= Fernando González de Marañón =

Fernando González de Marañón (died April 1219) was the sixth Grand Master of the Order of Santiago from 1206 until 1210.

Fernando was born in the second half of the twelfth century. His family was of Navarrese origin, but active in the kingdom of Castile. He was the son of Count Gonzalo de Marañón, who may have been a member of the confraternity of Cáceres organized by Pedro Fernández de Castro, which became the Order of Santiago in 1170.

Fernando succeeded Suero Rodríguez as grand master in 1206. He resettled the domains owned by his order, granting fueros to Huélamo and Villarrubia de Santiago and new rights to Ocaña. He reached an agreement on cooperation with the Order of Calatrava and maintained good relations with the Papacy. Between 1207 and 1210, he received five bulls from Innocent III dealing with the rights of the order, its internal discipline and its relations with the secular clergy, among other things.
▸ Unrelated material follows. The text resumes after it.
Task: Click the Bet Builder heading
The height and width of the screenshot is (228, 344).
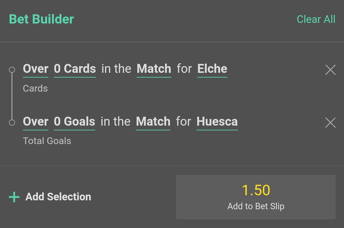Action: click(41, 19)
Since the truces that Alfonso VIII of Castile had signed with the Almohads prevented the order from fulfilling its purpose of fighting them, Fernando received Innocent III's approval to bring his knights into the service of King Peter II of Aragon. In 1210, he went from Uclés through Albarracín to join Peter II's offensive towards Valencia and Murcia. The knights of Santiago captured the fortresses of Jabaloyas, Villarquemado and Fontaner before joining the siege of Montalbán. Peter left the siege early and the castle was captured by the knights. In June, Peter conferred it on them and it became their headquarters in Aragon.

Fernando resigned the mastership later in 1210 and died in April 1219. A contrary report is given by Francisco de Rades y Andrada, according to which Fernando died shortly after the conquest of Montalbán and was buried in Alarcón.